▶ _How to complete this task_
Print all the data, keeping every line exactly as it is.

▶ _The records_

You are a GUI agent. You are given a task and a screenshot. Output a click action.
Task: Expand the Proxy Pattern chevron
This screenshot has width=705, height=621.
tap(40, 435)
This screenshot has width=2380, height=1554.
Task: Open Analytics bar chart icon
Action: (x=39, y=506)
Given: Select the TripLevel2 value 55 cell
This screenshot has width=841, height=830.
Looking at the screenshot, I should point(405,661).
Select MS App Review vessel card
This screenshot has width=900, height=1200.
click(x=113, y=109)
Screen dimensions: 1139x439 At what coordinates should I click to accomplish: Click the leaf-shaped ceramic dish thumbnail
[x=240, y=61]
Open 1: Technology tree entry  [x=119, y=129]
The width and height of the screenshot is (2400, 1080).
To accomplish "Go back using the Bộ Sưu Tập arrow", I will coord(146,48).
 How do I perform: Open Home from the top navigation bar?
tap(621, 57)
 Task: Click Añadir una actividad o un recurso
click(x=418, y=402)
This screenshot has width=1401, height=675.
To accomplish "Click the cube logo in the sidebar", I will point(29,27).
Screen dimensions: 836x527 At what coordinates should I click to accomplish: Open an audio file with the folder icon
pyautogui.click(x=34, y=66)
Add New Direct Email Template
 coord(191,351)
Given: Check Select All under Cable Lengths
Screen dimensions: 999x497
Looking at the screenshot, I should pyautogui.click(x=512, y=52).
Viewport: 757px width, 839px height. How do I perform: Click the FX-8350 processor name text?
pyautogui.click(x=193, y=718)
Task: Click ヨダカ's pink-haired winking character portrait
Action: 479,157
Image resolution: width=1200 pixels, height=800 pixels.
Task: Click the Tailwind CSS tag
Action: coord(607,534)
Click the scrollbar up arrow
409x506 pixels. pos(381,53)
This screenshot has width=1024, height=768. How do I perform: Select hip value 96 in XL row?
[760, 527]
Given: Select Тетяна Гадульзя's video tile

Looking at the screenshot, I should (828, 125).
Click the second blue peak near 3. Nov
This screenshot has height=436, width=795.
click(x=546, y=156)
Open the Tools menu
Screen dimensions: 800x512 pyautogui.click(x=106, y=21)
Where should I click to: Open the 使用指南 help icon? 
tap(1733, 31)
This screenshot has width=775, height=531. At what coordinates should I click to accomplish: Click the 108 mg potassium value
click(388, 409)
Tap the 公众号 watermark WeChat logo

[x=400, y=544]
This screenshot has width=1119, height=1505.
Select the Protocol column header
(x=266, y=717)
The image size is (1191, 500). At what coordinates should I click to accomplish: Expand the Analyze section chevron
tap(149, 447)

▶ _Solved exercise_
You are a GUI agent. You are given a task and a screenshot. Output a click action.
Task: Expand the Proxy Pattern chevron
This screenshot has width=705, height=621.
tap(40, 435)
This screenshot has width=2380, height=1554.
Task: Open Analytics bar chart icon
Action: (x=39, y=506)
Given: Select the TripLevel2 value 55 cell
This screenshot has width=841, height=830.
Looking at the screenshot, I should point(405,661).
Select MS App Review vessel card
This screenshot has width=900, height=1200.
click(x=113, y=109)
Screen dimensions: 1139x439 At what coordinates should I click to accomplish: Click the leaf-shaped ceramic dish thumbnail
[x=240, y=61]
Open 1: Technology tree entry  [x=119, y=129]
The width and height of the screenshot is (2400, 1080).
To accomplish "Go back using the Bộ Sưu Tập arrow", I will coord(146,48).
 How do I perform: Open Home from the top navigation bar?
tap(621, 57)
 Task: Click Añadir una actividad o un recurso
click(x=418, y=402)
This screenshot has width=1401, height=675.
To accomplish "Click the cube logo in the sidebar", I will point(29,27).
Screen dimensions: 836x527 At what coordinates should I click to accomplish: Open an audio file with the folder icon
pyautogui.click(x=34, y=66)
Add New Direct Email Template
 coord(191,351)
Given: Check Select All under Cable Lengths
Screen dimensions: 999x497
Looking at the screenshot, I should pyautogui.click(x=512, y=52).
Viewport: 757px width, 839px height. How do I perform: Click the FX-8350 processor name text?
pyautogui.click(x=193, y=718)
Task: Click ヨダカ's pink-haired winking character portrait
Action: 479,157
Image resolution: width=1200 pixels, height=800 pixels.
Task: Click the Tailwind CSS tag
Action: coord(607,534)
Click the scrollbar up arrow
409x506 pixels. pos(381,53)
This screenshot has width=1024, height=768. How do I perform: Select hip value 96 in XL row?
[760, 527]
Given: Select Тетяна Гадульзя's video tile

Looking at the screenshot, I should (828, 125).
Click the second blue peak near 3. Nov
This screenshot has height=436, width=795.
click(x=546, y=156)
Open the Tools menu
Screen dimensions: 800x512 pyautogui.click(x=106, y=21)
Where should I click to: Open the 使用指南 help icon? 
tap(1733, 31)
This screenshot has width=775, height=531. At what coordinates should I click to accomplish: Click the 108 mg potassium value
click(388, 409)
Tap the 公众号 watermark WeChat logo

[x=400, y=544]
This screenshot has width=1119, height=1505.
Select the Protocol column header
(x=266, y=717)
The image size is (1191, 500). At what coordinates should I click to accomplish: Expand the Analyze section chevron
tap(149, 447)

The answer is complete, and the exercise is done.